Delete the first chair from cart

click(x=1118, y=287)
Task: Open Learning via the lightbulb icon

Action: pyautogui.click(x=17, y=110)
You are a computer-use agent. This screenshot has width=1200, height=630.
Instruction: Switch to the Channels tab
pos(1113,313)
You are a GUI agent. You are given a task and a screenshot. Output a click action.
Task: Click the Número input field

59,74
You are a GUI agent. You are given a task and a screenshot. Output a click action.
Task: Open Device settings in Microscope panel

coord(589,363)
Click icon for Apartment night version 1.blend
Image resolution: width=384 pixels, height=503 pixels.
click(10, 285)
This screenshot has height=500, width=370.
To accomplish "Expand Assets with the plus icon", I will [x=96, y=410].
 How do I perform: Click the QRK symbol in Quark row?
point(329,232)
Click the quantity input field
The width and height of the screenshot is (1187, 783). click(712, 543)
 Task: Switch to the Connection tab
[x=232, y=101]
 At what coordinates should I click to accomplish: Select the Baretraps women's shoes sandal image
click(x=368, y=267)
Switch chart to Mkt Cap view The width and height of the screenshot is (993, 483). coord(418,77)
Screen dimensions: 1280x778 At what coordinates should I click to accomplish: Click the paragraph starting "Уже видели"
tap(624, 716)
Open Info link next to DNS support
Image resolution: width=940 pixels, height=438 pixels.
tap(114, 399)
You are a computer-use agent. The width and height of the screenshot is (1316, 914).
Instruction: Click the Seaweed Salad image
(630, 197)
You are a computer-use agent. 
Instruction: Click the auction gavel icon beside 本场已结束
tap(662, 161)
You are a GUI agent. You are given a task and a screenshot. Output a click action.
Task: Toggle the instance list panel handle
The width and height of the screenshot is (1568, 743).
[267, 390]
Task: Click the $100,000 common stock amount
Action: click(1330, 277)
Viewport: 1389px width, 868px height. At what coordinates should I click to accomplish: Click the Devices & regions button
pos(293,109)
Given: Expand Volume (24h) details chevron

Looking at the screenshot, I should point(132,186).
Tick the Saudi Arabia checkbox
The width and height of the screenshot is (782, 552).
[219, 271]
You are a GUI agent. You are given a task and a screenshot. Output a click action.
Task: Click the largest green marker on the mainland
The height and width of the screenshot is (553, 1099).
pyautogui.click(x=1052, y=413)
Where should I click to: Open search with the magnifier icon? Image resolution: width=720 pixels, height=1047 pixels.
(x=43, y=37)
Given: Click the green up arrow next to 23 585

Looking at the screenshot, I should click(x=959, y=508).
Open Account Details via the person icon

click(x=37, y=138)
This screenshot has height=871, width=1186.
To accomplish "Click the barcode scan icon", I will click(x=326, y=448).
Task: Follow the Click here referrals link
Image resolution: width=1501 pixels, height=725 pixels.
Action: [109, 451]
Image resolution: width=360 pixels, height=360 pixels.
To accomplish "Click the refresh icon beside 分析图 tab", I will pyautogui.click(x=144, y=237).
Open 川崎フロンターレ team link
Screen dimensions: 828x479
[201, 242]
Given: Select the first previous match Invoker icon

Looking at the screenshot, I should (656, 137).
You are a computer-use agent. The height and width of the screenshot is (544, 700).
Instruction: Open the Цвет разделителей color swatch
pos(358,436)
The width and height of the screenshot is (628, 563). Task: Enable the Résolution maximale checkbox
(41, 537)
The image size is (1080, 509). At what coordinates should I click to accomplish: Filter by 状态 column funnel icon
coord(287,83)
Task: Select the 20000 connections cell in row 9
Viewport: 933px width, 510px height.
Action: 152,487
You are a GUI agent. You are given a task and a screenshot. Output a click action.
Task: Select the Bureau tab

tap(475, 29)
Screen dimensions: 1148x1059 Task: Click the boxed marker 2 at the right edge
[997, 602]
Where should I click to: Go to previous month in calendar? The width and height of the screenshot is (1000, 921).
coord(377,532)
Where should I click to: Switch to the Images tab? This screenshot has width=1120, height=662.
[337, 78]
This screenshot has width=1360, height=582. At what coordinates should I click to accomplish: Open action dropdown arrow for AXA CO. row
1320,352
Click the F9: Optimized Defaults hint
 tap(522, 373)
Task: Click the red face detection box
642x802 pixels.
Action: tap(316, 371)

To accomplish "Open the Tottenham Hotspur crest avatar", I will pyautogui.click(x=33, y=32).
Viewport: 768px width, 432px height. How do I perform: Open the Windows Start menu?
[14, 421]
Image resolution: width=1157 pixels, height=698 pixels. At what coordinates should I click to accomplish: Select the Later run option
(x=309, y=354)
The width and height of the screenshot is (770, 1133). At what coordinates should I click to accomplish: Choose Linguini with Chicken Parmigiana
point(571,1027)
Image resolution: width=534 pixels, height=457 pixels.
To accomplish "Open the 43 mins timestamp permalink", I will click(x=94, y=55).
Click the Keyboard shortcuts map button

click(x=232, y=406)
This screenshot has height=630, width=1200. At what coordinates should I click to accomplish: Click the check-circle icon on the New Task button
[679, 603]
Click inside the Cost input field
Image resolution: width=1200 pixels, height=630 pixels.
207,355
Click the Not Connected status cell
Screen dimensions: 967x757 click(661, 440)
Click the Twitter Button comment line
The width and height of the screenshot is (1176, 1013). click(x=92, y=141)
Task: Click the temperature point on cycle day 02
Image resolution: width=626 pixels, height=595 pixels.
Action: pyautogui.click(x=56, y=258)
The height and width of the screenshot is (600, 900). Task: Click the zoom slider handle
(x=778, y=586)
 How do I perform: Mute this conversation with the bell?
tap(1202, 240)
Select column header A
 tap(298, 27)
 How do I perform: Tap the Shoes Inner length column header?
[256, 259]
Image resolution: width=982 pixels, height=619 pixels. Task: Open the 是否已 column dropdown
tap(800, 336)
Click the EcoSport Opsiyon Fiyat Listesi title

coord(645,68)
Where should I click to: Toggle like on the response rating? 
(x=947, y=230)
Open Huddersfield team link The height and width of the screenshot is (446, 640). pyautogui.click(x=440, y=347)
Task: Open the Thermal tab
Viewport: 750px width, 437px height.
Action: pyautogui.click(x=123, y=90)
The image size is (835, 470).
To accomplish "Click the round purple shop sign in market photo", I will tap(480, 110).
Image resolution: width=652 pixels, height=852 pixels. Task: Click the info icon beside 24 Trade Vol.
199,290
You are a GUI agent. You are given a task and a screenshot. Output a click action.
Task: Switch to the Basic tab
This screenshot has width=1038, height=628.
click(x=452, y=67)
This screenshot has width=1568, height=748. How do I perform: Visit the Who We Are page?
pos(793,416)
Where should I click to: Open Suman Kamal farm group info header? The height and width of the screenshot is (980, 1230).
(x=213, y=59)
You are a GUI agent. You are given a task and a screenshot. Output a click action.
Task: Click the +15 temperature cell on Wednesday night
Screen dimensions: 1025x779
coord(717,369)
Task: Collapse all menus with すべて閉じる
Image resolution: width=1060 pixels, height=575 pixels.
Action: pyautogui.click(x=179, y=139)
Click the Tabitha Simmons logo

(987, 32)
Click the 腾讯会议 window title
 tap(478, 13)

★ ★ ★ ★

Transcribe the listing shown above in full and without change.

Solution to this exercise:
Delete the first chair from cart

click(x=1118, y=287)
Task: Open Learning via the lightbulb icon

Action: pyautogui.click(x=17, y=110)
You are a computer-use agent. This screenshot has width=1200, height=630.
Instruction: Switch to the Channels tab
pos(1113,313)
You are a GUI agent. You are given a task and a screenshot. Output a click action.
Task: Click the Número input field

59,74
You are a GUI agent. You are given a task and a screenshot. Output a click action.
Task: Open Device settings in Microscope panel

coord(589,363)
Click icon for Apartment night version 1.blend
Image resolution: width=384 pixels, height=503 pixels.
click(10, 285)
This screenshot has height=500, width=370.
To accomplish "Expand Assets with the plus icon", I will [x=96, y=410].
 How do I perform: Click the QRK symbol in Quark row?
point(329,232)
Click the quantity input field
The width and height of the screenshot is (1187, 783). click(712, 543)
 Task: Switch to the Connection tab
[x=232, y=101]
 At what coordinates should I click to accomplish: Select the Baretraps women's shoes sandal image
click(x=368, y=267)
Switch chart to Mkt Cap view The width and height of the screenshot is (993, 483). coord(418,77)
Screen dimensions: 1280x778 At what coordinates should I click to accomplish: Click the paragraph starting "Уже видели"
tap(624, 716)
Open Info link next to DNS support
Image resolution: width=940 pixels, height=438 pixels.
tap(114, 399)
You are a computer-use agent. The width and height of the screenshot is (1316, 914).
Instruction: Click the Seaweed Salad image
(630, 197)
You are a computer-use agent. 
Instruction: Click the auction gavel icon beside 本场已结束
tap(662, 161)
You are a GUI agent. You are given a task and a screenshot. Output a click action.
Task: Toggle the instance list panel handle
The width and height of the screenshot is (1568, 743).
[267, 390]
Task: Click the $100,000 common stock amount
Action: click(1330, 277)
Viewport: 1389px width, 868px height. At what coordinates should I click to accomplish: Click the Devices & regions button
pos(293,109)
Given: Expand Volume (24h) details chevron

Looking at the screenshot, I should point(132,186).
Tick the Saudi Arabia checkbox
The width and height of the screenshot is (782, 552).
[219, 271]
You are a GUI agent. You are given a task and a screenshot. Output a click action.
Task: Click the largest green marker on the mainland
The height and width of the screenshot is (553, 1099).
pyautogui.click(x=1052, y=413)
Where should I click to: Open search with the magnifier icon? Image resolution: width=720 pixels, height=1047 pixels.
(x=43, y=37)
Given: Click the green up arrow next to 23 585

Looking at the screenshot, I should click(x=959, y=508).
Open Account Details via the person icon

click(x=37, y=138)
This screenshot has height=871, width=1186.
To accomplish "Click the barcode scan icon", I will click(x=326, y=448).
Task: Follow the Click here referrals link
Image resolution: width=1501 pixels, height=725 pixels.
Action: [109, 451]
Image resolution: width=360 pixels, height=360 pixels.
To accomplish "Click the refresh icon beside 分析图 tab", I will pyautogui.click(x=144, y=237).
Open 川崎フロンターレ team link
Screen dimensions: 828x479
[201, 242]
Given: Select the first previous match Invoker icon

Looking at the screenshot, I should (656, 137).
You are a computer-use agent. The height and width of the screenshot is (544, 700).
Instruction: Open the Цвет разделителей color swatch
pos(358,436)
The width and height of the screenshot is (628, 563). Task: Enable the Résolution maximale checkbox
(41, 537)
The image size is (1080, 509). At what coordinates should I click to accomplish: Filter by 状态 column funnel icon
coord(287,83)
Task: Select the 20000 connections cell in row 9
Viewport: 933px width, 510px height.
Action: 152,487
You are a GUI agent. You are given a task and a screenshot. Output a click action.
Task: Select the Bureau tab

tap(475, 29)
Screen dimensions: 1148x1059 Task: Click the boxed marker 2 at the right edge
[997, 602]
Where should I click to: Go to previous month in calendar? The width and height of the screenshot is (1000, 921).
coord(377,532)
Where should I click to: Switch to the Images tab? This screenshot has width=1120, height=662.
[337, 78]
This screenshot has width=1360, height=582. At what coordinates should I click to accomplish: Open action dropdown arrow for AXA CO. row
1320,352
Click the F9: Optimized Defaults hint
 tap(522, 373)
Task: Click the red face detection box
642x802 pixels.
Action: tap(316, 371)

To accomplish "Open the Tottenham Hotspur crest avatar", I will pyautogui.click(x=33, y=32).
Viewport: 768px width, 432px height. How do I perform: Open the Windows Start menu?
[14, 421]
Image resolution: width=1157 pixels, height=698 pixels. At what coordinates should I click to accomplish: Select the Later run option
(x=309, y=354)
The width and height of the screenshot is (770, 1133). At what coordinates should I click to accomplish: Choose Linguini with Chicken Parmigiana
point(571,1027)
Image resolution: width=534 pixels, height=457 pixels.
To accomplish "Open the 43 mins timestamp permalink", I will click(x=94, y=55).
Click the Keyboard shortcuts map button

click(x=232, y=406)
This screenshot has height=630, width=1200. At what coordinates should I click to accomplish: Click the check-circle icon on the New Task button
[679, 603]
Click inside the Cost input field
Image resolution: width=1200 pixels, height=630 pixels.
207,355
Click the Not Connected status cell
Screen dimensions: 967x757 click(661, 440)
Click the Twitter Button comment line
The width and height of the screenshot is (1176, 1013). click(x=92, y=141)
Task: Click the temperature point on cycle day 02
Image resolution: width=626 pixels, height=595 pixels.
Action: pyautogui.click(x=56, y=258)
The height and width of the screenshot is (600, 900). Task: Click the zoom slider handle
(x=778, y=586)
 How do I perform: Mute this conversation with the bell?
tap(1202, 240)
Select column header A
 tap(298, 27)
 How do I perform: Tap the Shoes Inner length column header?
[256, 259]
Image resolution: width=982 pixels, height=619 pixels. Task: Open the 是否已 column dropdown
tap(800, 336)
Click the EcoSport Opsiyon Fiyat Listesi title

coord(645,68)
Where should I click to: Toggle like on the response rating? 
(x=947, y=230)
Open Huddersfield team link The height and width of the screenshot is (446, 640). pyautogui.click(x=440, y=347)
Task: Open the Thermal tab
Viewport: 750px width, 437px height.
Action: pyautogui.click(x=123, y=90)
The image size is (835, 470).
To accomplish "Click the round purple shop sign in market photo", I will tap(480, 110).
Image resolution: width=652 pixels, height=852 pixels. Task: Click the info icon beside 24 Trade Vol.
199,290
You are a GUI agent. You are given a task and a screenshot. Output a click action.
Task: Switch to the Basic tab
This screenshot has width=1038, height=628.
click(x=452, y=67)
This screenshot has width=1568, height=748. How do I perform: Visit the Who We Are page?
pos(793,416)
Where should I click to: Open Suman Kamal farm group info header? The height and width of the screenshot is (980, 1230).
(x=213, y=59)
You are a GUI agent. You are given a task and a screenshot. Output a click action.
Task: Click the +15 temperature cell on Wednesday night
Screen dimensions: 1025x779
coord(717,369)
Task: Collapse all menus with すべて閉じる
Image resolution: width=1060 pixels, height=575 pixels.
Action: pyautogui.click(x=179, y=139)
Click the Tabitha Simmons logo

(987, 32)
Click the 腾讯会议 window title
 tap(478, 13)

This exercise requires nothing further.